II. BASIC INFORMATION SYSTEMS SECURITY PROBLEMS

A. Natural Disasters

Natural disasters, such as floods, lightning, brown-outs, fire, and earthquakes, are the most obvious security problems for most organizations. Since the source of these problems is generally uncontrollable, one must plan for the possi­bility. The physical location of computer systems, control of electrical surges or spikes, and clean fire suppression meth­ods are possible techniques to discuss when dealing with this topic. A pre-defined disaster plan, including appropri­ate off-site backup, helps to avoid regret.

B. Accidental Problems

Many threats to a system result from unintentional errors created either by a user or by the system itself.

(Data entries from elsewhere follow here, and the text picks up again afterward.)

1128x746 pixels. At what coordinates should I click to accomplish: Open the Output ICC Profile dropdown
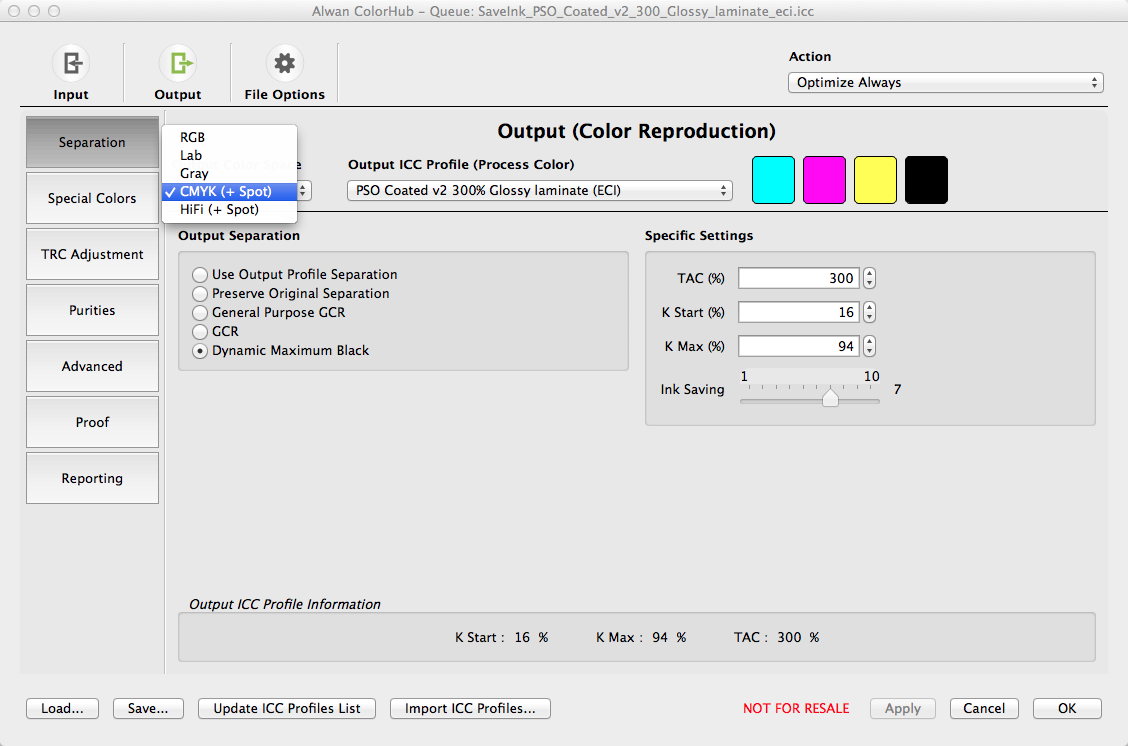(539, 190)
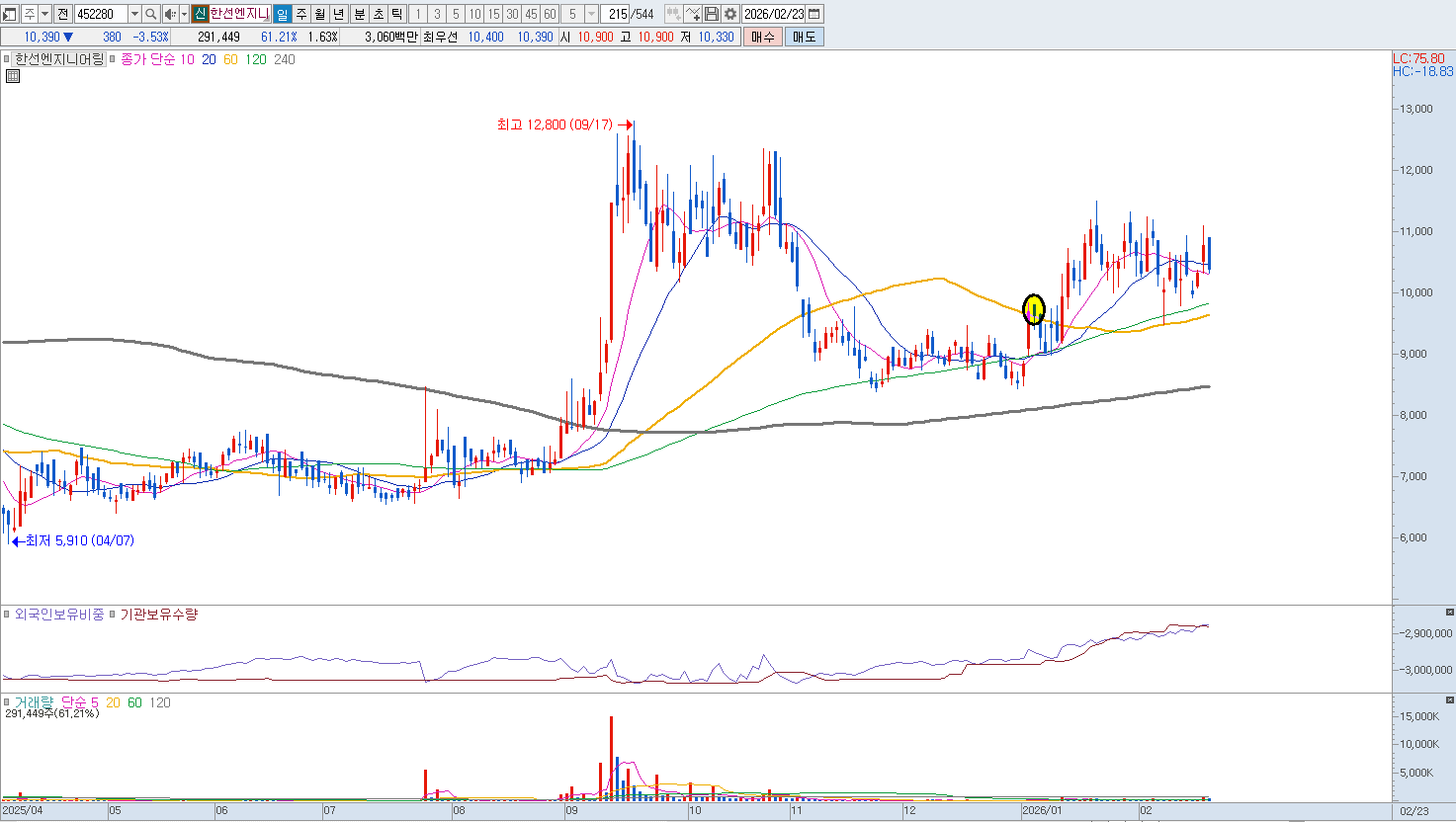Open the dropdown next to 주 selector

[x=45, y=14]
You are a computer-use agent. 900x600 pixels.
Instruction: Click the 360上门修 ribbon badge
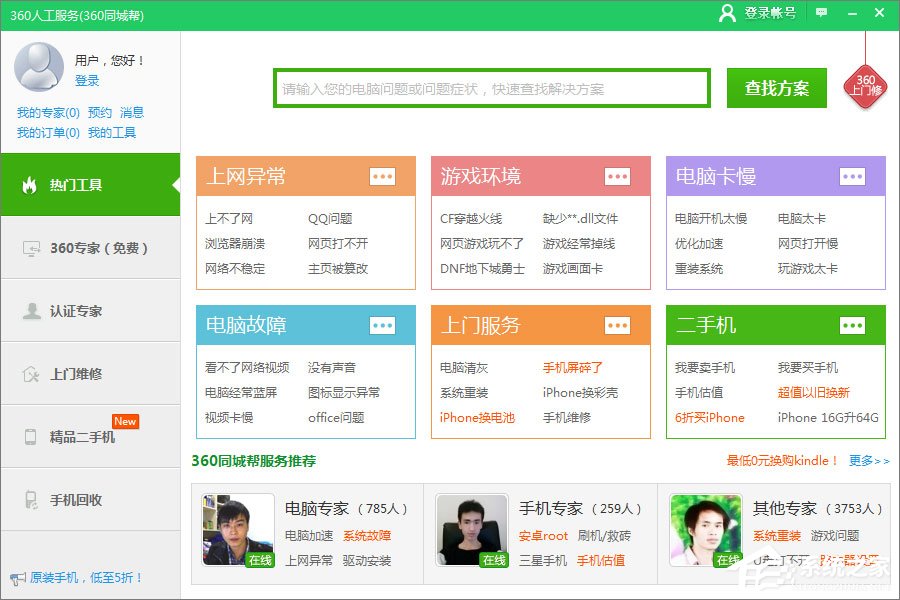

Examples include the accidental disclosure of data, inadvertent modification or destruction of data, faulty software that may produce incorrect data, residual data left in the system and that may contaminate new data and wrong parameters that get passed inappropriately. The most common forms of accidental threats are employee mistakes. On-going training programs, both formal and informal, can help prevent many of these problems.

C. Malicious Threats

Malicious threats are deliberate attempts to circumvent or defeat the system’s protection mechanisms or exploit weaknesses in such mechanisms. A trapdoor is a “special element that when inserted in a program or system allows the intruder to bypass protective features safeguarding the secure functioning of a system.” The Trojan horse tech­nique of penetration “consists of supplying the computer with what is perceived appropriate and acceptable informa­tion, but in reality, contains secret instructions for unauthorized behavior.”

Users may tamper with data or programs, snoop or browse through a system or intentionally disclose data. A worm or virus may be inserted into a program and spread throughout the system. Malicious threats are the most difficult type of security problem to deal with. They may start from within or outside the organization.